- [Exercise]
Produce an exact copy of the data below.

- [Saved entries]
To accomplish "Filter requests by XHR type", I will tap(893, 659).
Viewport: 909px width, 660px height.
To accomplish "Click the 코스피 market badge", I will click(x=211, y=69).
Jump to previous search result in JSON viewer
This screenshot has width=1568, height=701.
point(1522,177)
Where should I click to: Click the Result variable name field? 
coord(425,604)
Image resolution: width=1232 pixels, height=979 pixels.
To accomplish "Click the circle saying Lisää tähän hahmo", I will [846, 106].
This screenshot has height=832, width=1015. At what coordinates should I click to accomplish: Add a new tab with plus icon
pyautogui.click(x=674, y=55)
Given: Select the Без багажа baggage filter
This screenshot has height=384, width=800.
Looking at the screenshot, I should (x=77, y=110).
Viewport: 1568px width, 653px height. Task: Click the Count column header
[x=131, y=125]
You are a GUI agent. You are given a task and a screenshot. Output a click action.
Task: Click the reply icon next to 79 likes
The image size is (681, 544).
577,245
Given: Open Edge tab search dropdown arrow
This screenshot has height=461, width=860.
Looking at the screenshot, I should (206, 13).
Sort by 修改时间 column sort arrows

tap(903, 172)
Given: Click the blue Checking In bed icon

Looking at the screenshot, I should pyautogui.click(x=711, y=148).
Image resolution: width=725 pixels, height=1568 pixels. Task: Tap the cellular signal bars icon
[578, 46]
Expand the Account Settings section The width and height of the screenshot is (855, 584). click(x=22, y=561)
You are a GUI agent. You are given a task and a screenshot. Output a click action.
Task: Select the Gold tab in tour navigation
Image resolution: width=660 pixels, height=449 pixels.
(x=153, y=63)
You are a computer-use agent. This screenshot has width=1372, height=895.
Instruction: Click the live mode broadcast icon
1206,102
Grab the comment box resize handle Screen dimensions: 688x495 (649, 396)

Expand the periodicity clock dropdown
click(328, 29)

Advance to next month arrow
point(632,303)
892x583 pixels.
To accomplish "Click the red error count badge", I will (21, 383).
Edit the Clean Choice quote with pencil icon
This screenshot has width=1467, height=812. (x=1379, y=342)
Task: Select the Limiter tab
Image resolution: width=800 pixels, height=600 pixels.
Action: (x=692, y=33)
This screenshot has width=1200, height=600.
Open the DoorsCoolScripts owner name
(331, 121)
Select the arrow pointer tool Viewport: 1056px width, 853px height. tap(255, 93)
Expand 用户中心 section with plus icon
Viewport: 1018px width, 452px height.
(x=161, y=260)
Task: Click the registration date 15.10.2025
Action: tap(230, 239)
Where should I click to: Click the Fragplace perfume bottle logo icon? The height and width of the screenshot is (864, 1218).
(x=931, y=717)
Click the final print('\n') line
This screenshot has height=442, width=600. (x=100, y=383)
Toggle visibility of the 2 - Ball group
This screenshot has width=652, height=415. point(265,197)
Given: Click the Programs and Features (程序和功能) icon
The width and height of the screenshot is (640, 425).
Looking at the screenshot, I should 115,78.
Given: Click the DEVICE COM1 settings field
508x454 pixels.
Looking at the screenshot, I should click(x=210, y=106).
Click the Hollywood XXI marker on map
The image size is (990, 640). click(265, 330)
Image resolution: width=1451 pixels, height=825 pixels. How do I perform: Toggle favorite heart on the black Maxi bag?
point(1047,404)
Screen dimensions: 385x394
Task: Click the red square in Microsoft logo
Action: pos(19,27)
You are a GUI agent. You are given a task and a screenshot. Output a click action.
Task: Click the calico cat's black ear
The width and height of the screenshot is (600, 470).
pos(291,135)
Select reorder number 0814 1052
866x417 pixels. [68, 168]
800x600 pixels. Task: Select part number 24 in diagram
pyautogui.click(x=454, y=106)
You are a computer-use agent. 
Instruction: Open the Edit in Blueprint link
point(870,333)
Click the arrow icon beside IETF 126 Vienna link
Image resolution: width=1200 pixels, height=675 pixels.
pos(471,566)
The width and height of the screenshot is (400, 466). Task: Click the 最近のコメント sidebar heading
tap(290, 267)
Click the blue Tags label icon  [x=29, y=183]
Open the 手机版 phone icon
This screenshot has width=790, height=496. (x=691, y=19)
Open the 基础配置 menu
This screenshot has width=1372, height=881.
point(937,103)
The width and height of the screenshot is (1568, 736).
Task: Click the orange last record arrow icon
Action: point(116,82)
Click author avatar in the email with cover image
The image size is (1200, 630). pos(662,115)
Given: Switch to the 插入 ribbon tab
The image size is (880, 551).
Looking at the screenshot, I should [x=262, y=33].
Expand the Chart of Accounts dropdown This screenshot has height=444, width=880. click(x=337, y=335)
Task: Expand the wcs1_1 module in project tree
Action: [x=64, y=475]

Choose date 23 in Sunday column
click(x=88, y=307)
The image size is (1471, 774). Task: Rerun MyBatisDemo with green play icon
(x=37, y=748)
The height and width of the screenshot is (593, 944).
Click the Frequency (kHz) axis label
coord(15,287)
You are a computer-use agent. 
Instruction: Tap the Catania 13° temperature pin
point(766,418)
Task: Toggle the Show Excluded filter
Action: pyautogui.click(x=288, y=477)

- [Task answer]
To accomplish "Filter requests by XHR type", I will tap(893, 659).
Viewport: 909px width, 660px height.
To accomplish "Click the 코스피 market badge", I will click(x=211, y=69).
Jump to previous search result in JSON viewer
This screenshot has width=1568, height=701.
point(1522,177)
Where should I click to: Click the Result variable name field? 
coord(425,604)
Image resolution: width=1232 pixels, height=979 pixels.
To accomplish "Click the circle saying Lisää tähän hahmo", I will [846, 106].
This screenshot has height=832, width=1015. At what coordinates should I click to accomplish: Add a new tab with plus icon
pyautogui.click(x=674, y=55)
Given: Select the Без багажа baggage filter
This screenshot has height=384, width=800.
Looking at the screenshot, I should (x=77, y=110).
Viewport: 1568px width, 653px height. Task: Click the Count column header
[x=131, y=125]
You are a GUI agent. You are given a task and a screenshot. Output a click action.
Task: Click the reply icon next to 79 likes
The image size is (681, 544).
577,245
Given: Open Edge tab search dropdown arrow
This screenshot has height=461, width=860.
Looking at the screenshot, I should (206, 13).
Sort by 修改时间 column sort arrows

tap(903, 172)
Given: Click the blue Checking In bed icon

Looking at the screenshot, I should pyautogui.click(x=711, y=148).
Image resolution: width=725 pixels, height=1568 pixels. Task: Tap the cellular signal bars icon
[578, 46]
Expand the Account Settings section The width and height of the screenshot is (855, 584). click(x=22, y=561)
You are a GUI agent. You are given a task and a screenshot. Output a click action.
Task: Select the Gold tab in tour navigation
Image resolution: width=660 pixels, height=449 pixels.
(x=153, y=63)
You are a computer-use agent. This screenshot has width=1372, height=895.
Instruction: Click the live mode broadcast icon
1206,102
Grab the comment box resize handle Screen dimensions: 688x495 (649, 396)

Expand the periodicity clock dropdown
click(328, 29)

Advance to next month arrow
point(632,303)
892x583 pixels.
To accomplish "Click the red error count badge", I will (21, 383).
Edit the Clean Choice quote with pencil icon
This screenshot has width=1467, height=812. (x=1379, y=342)
Task: Select the Limiter tab
Image resolution: width=800 pixels, height=600 pixels.
Action: (x=692, y=33)
This screenshot has width=1200, height=600.
Open the DoorsCoolScripts owner name
(331, 121)
Select the arrow pointer tool Viewport: 1056px width, 853px height. tap(255, 93)
Expand 用户中心 section with plus icon
Viewport: 1018px width, 452px height.
(x=161, y=260)
Task: Click the registration date 15.10.2025
Action: tap(230, 239)
Where should I click to: Click the Fragplace perfume bottle logo icon? The height and width of the screenshot is (864, 1218).
(x=931, y=717)
Click the final print('\n') line
This screenshot has height=442, width=600. (x=100, y=383)
Toggle visibility of the 2 - Ball group
This screenshot has width=652, height=415. point(265,197)
Given: Click the Programs and Features (程序和功能) icon
The width and height of the screenshot is (640, 425).
Looking at the screenshot, I should 115,78.
Given: Click the DEVICE COM1 settings field
508x454 pixels.
Looking at the screenshot, I should click(x=210, y=106).
Click the Hollywood XXI marker on map
The image size is (990, 640). click(265, 330)
Image resolution: width=1451 pixels, height=825 pixels. How do I perform: Toggle favorite heart on the black Maxi bag?
point(1047,404)
Screen dimensions: 385x394
Task: Click the red square in Microsoft logo
Action: pos(19,27)
You are a GUI agent. You are given a task and a screenshot. Output a click action.
Task: Click the calico cat's black ear
The width and height of the screenshot is (600, 470).
pos(291,135)
Select reorder number 0814 1052
866x417 pixels. [68, 168]
800x600 pixels. Task: Select part number 24 in diagram
pyautogui.click(x=454, y=106)
You are a computer-use agent. 
Instruction: Open the Edit in Blueprint link
point(870,333)
Click the arrow icon beside IETF 126 Vienna link
Image resolution: width=1200 pixels, height=675 pixels.
pos(471,566)
The width and height of the screenshot is (400, 466). Task: Click the 最近のコメント sidebar heading
tap(290, 267)
Click the blue Tags label icon  [x=29, y=183]
Open the 手机版 phone icon
This screenshot has width=790, height=496. (x=691, y=19)
Open the 基础配置 menu
This screenshot has width=1372, height=881.
point(937,103)
The width and height of the screenshot is (1568, 736).
Task: Click the orange last record arrow icon
Action: point(116,82)
Click author avatar in the email with cover image
The image size is (1200, 630). pos(662,115)
Given: Switch to the 插入 ribbon tab
The image size is (880, 551).
Looking at the screenshot, I should [x=262, y=33].
Expand the Chart of Accounts dropdown This screenshot has height=444, width=880. click(x=337, y=335)
Task: Expand the wcs1_1 module in project tree
Action: [x=64, y=475]

Choose date 23 in Sunday column
click(x=88, y=307)
The image size is (1471, 774). Task: Rerun MyBatisDemo with green play icon
(x=37, y=748)
The height and width of the screenshot is (593, 944).
Click the Frequency (kHz) axis label
coord(15,287)
You are a computer-use agent. 
Instruction: Tap the Catania 13° temperature pin
point(766,418)
Task: Toggle the Show Excluded filter
Action: pyautogui.click(x=288, y=477)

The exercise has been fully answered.